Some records

════════

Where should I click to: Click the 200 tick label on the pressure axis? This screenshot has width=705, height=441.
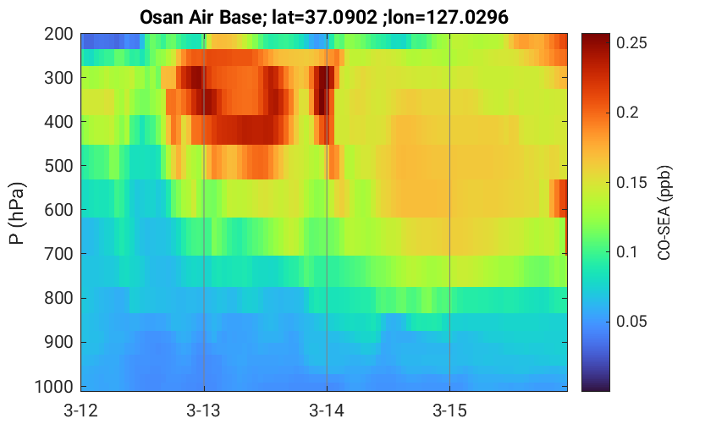[x=58, y=34]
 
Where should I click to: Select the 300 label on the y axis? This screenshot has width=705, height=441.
[x=58, y=78]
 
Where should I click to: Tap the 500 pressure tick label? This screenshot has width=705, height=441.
[x=58, y=166]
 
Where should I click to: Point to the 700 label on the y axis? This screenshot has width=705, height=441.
[x=58, y=254]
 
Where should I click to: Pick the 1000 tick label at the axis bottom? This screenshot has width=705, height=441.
[x=54, y=386]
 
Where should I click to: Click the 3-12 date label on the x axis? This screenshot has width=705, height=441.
[x=81, y=411]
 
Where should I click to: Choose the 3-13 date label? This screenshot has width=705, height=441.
[x=204, y=411]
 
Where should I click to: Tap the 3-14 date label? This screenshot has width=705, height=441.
[x=327, y=411]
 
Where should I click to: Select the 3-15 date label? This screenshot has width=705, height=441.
[x=449, y=411]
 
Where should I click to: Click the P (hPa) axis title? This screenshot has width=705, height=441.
[x=17, y=213]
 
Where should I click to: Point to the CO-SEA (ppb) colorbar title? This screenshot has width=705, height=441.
[x=664, y=212]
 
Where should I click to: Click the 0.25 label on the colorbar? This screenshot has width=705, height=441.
[x=631, y=42]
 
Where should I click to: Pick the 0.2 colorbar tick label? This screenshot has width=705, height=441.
[x=627, y=113]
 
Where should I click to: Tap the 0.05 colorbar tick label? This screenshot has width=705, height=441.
[x=631, y=322]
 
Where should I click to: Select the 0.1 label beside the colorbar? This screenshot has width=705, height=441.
[x=627, y=251]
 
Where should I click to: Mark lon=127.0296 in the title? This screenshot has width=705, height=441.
[x=449, y=18]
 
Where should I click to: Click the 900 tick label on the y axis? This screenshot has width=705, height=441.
[x=58, y=342]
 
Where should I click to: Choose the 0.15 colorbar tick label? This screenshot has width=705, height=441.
[x=631, y=182]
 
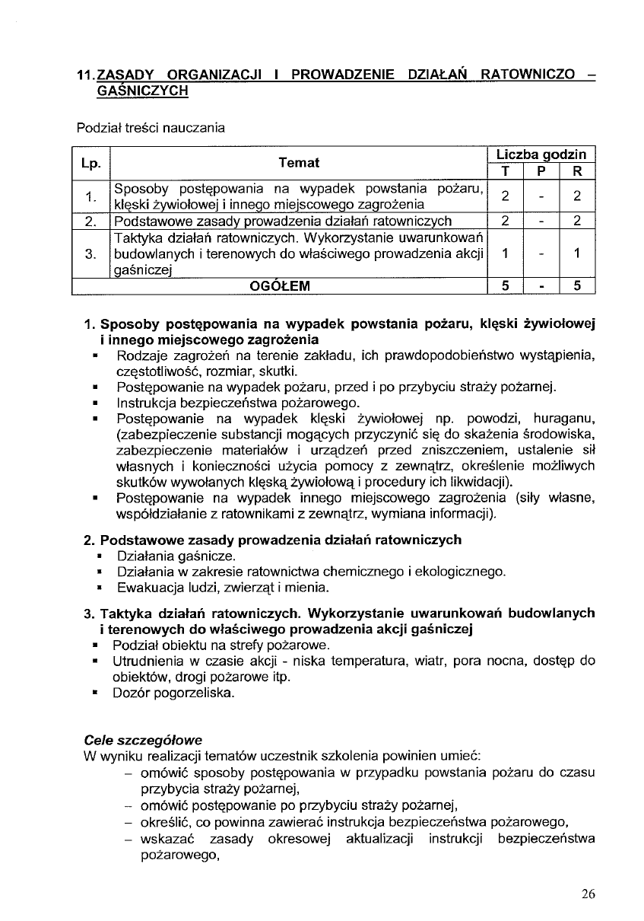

════════

Exercise requirements:
Rewrite everything from the line containing "Where should I click to: Choose the 0.15" down through the end of the records, swapping "colorbar" for "color bar" and keeping all else the same. Leave the pictures out of your answer.

Exercise response:
Where should I click to: Choose the 0.15 color bar tick label? This screenshot has width=705, height=441.
[x=631, y=182]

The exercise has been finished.